Un día de 1956 ocurrió un hecho trascendental para mi: monté en avión por
vez primera. Chiflado por el transporte aéreo, el DC-3 que me llevó a La Habana con escalas en Bayamo, Holguín, Camagüey,
y Santa Clara me pareció fenomenal. Por mí que hubiera durado ocho y no cuatro
horas aquel viaje: cuando salimos de Bayamo, el capitán de la nave me invitó a
la cabina, cosa que no acepté entre miedoso y apenado. Las ventanas
rectangulares abrían hacia un panorama de nubes blancas y grises que jamás había
conocido. Sentí que no podía tragar cuando el aparato rodó por la grama del Campo de Aviación de San Pedrito y tomó
aquella curva remota después de la cual los aparatos desaparecían sólo para
regresar volando por encima del hangar. Aquello era lo máximo.

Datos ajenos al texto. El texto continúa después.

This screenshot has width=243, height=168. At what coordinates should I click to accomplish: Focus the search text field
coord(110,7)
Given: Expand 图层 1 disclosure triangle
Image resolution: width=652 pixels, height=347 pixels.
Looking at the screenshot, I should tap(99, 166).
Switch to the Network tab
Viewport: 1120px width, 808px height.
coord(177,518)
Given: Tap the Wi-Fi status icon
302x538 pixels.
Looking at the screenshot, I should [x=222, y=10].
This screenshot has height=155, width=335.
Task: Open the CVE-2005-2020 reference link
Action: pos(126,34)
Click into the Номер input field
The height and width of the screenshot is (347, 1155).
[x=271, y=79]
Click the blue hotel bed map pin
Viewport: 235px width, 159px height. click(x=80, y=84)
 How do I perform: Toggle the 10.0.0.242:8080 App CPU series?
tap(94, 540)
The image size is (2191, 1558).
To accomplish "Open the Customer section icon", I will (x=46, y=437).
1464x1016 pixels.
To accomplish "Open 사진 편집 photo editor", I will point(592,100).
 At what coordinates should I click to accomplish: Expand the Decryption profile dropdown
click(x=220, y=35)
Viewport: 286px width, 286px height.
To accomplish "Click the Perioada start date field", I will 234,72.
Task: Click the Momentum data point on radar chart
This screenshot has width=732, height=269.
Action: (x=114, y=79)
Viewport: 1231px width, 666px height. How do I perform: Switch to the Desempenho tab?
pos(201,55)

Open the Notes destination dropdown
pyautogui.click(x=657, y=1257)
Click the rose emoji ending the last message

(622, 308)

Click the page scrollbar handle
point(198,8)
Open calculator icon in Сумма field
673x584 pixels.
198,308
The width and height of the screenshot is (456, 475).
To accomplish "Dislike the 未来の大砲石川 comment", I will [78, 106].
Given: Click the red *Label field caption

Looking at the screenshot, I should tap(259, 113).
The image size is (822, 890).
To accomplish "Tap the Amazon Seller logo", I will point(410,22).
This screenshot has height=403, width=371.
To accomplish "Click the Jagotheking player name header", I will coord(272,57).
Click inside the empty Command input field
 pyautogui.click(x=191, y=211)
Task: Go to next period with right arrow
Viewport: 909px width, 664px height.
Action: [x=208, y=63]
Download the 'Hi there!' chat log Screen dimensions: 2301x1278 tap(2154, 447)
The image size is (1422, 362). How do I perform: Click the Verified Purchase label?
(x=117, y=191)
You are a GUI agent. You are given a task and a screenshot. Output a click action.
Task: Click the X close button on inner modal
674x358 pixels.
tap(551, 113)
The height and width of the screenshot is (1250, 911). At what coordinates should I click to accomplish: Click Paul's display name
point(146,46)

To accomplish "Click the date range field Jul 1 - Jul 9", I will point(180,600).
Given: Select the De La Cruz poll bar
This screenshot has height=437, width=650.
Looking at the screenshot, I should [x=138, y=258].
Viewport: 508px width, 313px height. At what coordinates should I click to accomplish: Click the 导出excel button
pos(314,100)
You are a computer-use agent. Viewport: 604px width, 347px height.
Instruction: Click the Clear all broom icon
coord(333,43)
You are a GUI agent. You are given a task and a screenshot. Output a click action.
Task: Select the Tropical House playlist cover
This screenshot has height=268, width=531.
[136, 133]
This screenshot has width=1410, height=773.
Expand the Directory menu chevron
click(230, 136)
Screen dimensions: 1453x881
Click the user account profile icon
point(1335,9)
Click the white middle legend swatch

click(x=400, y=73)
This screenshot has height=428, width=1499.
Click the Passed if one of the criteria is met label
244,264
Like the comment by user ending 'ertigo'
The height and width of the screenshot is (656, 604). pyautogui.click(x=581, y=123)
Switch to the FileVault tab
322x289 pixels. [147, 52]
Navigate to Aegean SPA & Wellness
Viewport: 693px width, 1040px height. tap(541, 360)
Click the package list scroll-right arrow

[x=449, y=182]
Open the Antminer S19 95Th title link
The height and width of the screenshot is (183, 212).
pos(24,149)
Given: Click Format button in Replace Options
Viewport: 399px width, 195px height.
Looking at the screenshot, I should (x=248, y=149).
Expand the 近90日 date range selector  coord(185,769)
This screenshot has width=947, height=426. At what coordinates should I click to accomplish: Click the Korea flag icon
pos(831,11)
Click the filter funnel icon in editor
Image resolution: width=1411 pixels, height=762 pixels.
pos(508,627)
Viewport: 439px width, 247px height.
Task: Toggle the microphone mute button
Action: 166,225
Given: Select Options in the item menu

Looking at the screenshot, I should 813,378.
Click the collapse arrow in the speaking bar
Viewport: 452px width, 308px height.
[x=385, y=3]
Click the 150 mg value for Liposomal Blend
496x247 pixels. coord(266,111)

A año siguiente
ya estaba terminado el otro aeropuerto, el de ahora, y un montón de gente se
arremolinaba en la casita que habían hecho para las operaciones: el Super G-Constellation que volaba a Miami
estaba por despegar.
El 30 de noviembre del ’56 esperé inútilmente la guagua del Colegio; horas después vinieron a
explicarme que no había clases porque la ciudad estaba insubordinada. Me quité
el uniforme y me puse a mirar hacia las ramas de los ficus, a la parte donde
los murciélagos se cuelgan a dormir.